I wonder if the device number change depending on the write protect sensor will survive a soft reset when the drive spins up. Logically it would check for write protect on every reboot, so if you have forced it into unit 9 but then leave a disk completely inside, maybe it will become 8 if that disk is not write protected?

Postal Patron
March 22nd, 2004, 05:56 PM
I redid the pic to circle the two jumpers to cut. I was thinking of a physical wire, but it was a bare solder connection. Thanks to all, you all helped in my understanding. Too bad you have to open your case and cut it like this. In my limited testing, much C64 software is hardcoded to read the first drive (device 8). When I tried using software in device 10, there were hard reads to device 8. Oh well. I just want a mechanism to easily backup disks, instead of tediously going thru disk copies with one drive (Ugh!)

Feel free to use the pic as a teaching aid.

Kaptain Skitzo
December 12th, 2004, 09:52 AM
I realize that it sounds like a major chore to do it, but it's actually very easy.

there are 4 screws on the case to remove, and 2 or 3 on the mesh cage covering the circuit board. Once you locate the jumpers as shown on the picture above(various revisions on the board put them in different places, but on the stand alone drives, there is only 1 set of them).

Simply cut through the jumper with an exacto-knife or razor blade. I've done this dozens of times, and a small drop of solder will reverse the procedure.
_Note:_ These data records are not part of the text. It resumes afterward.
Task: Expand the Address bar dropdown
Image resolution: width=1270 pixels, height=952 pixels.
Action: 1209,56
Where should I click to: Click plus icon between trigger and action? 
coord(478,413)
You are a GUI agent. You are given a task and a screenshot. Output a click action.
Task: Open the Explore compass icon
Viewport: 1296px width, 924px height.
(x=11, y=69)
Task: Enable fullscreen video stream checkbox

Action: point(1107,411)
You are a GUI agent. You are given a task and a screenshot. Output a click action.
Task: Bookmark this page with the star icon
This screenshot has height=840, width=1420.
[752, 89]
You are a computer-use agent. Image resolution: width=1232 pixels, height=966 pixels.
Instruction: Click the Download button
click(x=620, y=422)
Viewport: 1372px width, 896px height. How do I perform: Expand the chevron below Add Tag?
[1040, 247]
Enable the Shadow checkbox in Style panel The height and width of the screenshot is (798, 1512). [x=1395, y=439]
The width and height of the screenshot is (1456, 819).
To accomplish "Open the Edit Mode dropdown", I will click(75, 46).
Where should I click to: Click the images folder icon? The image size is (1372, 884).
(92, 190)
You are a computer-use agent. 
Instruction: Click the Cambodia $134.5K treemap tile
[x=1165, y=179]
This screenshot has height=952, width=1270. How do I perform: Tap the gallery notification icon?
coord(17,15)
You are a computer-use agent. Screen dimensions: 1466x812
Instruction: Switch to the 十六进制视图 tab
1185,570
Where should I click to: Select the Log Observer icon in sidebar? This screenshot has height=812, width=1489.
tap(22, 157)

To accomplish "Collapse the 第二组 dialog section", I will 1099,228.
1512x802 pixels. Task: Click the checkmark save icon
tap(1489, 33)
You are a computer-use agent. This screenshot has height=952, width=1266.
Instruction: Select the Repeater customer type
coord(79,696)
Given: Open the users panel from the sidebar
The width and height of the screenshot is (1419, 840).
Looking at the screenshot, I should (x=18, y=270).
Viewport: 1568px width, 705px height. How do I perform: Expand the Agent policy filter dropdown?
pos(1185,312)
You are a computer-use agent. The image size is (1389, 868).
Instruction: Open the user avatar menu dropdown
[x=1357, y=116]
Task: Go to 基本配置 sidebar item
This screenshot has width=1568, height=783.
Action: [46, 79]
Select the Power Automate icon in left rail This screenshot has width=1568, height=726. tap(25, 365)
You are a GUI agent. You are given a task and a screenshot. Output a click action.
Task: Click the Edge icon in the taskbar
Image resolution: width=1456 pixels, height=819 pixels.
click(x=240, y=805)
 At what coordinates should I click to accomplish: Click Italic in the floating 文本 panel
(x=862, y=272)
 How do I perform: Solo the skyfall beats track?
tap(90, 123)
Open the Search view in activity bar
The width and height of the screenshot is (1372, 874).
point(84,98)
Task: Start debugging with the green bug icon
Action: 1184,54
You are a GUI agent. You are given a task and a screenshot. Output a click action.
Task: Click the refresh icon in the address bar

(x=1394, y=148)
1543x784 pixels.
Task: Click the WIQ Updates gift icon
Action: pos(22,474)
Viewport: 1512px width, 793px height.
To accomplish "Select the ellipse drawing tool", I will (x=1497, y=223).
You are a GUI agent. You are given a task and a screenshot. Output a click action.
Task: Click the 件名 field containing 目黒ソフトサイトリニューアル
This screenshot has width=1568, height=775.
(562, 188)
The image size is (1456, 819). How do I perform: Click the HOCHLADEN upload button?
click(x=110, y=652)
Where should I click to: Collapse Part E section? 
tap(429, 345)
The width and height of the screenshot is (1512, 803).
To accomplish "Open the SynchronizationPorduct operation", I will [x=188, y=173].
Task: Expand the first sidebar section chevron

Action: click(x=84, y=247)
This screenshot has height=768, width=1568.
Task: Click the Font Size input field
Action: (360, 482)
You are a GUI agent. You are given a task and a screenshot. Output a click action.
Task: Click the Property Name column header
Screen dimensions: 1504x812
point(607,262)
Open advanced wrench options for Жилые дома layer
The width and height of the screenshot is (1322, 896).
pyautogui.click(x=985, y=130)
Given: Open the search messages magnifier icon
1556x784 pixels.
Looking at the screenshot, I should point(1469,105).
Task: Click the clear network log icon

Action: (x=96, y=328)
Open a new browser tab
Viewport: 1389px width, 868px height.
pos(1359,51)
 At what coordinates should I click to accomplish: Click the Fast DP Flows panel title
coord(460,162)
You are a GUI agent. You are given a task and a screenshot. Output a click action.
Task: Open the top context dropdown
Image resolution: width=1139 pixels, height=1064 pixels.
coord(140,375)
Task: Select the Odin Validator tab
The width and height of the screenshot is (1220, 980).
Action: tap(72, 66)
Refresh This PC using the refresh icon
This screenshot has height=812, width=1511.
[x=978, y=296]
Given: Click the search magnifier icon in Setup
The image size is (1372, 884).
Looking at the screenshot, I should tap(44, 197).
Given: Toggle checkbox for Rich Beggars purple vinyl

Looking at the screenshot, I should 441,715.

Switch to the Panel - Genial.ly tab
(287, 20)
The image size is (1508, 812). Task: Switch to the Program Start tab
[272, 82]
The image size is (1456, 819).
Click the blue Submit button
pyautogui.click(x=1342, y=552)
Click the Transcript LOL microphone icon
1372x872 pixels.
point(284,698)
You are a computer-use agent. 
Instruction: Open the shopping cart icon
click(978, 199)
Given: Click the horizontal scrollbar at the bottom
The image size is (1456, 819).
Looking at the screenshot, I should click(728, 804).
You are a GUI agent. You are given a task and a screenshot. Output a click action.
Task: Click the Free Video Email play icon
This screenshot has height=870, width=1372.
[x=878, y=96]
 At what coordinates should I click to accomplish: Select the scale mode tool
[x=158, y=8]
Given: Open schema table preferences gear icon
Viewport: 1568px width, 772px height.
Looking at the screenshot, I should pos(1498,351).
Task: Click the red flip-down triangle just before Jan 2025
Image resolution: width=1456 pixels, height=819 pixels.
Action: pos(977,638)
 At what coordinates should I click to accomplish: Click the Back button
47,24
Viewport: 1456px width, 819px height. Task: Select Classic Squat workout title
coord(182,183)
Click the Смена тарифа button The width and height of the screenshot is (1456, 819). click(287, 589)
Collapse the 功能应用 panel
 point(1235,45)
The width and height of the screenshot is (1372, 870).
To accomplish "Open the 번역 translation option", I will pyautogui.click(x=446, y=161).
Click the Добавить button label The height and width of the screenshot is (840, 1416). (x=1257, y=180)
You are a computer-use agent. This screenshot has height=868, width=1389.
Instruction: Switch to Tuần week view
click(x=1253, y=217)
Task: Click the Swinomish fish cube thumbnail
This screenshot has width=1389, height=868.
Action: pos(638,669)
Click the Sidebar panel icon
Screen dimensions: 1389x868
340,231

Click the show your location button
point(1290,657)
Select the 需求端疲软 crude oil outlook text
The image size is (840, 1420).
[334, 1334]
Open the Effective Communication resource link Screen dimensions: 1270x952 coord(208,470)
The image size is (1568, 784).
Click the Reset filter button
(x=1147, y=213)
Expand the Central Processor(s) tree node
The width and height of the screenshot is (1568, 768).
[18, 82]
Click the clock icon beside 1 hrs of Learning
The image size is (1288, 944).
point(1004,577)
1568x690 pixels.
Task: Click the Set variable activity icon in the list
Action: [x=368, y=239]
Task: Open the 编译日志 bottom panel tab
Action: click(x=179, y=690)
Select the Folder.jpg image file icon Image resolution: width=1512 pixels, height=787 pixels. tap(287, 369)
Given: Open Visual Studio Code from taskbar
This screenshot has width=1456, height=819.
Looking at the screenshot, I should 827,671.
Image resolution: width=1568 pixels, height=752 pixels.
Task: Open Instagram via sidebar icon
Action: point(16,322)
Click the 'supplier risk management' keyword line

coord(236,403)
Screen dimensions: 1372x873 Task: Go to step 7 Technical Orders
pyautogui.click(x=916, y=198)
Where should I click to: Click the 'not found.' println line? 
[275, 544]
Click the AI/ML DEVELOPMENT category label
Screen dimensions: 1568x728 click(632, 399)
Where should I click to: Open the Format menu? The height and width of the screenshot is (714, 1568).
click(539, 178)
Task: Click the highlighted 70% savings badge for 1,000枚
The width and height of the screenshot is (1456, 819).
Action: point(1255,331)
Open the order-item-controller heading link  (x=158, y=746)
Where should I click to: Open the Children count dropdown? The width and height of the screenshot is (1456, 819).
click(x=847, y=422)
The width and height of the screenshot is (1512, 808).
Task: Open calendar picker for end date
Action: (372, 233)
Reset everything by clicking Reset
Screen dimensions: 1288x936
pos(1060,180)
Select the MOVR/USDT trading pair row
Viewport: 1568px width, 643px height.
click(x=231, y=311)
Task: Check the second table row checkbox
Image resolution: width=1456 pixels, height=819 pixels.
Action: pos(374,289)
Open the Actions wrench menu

With an SX-64, there are 2 sets of those jumpers on the Drive's controller board. I've done that(due to the internal drive not reading anything).
That's a major operation, and not for the feignt of heart.

Terry Yager
December 12th, 2004, 07:25 PM
The picture above shows the right jumpers circled. If you cut the one farthest to the rear, it becomes device #9. Cutting the front one makes it a device #10, and cutting both jumpers produces device #11, IIRC.

--T

Kaptain Skitzo
December 13th, 2004, 08:14 AM
You remember correctly. I wasn't sure offhand, until I happened to look at the board in one of mine.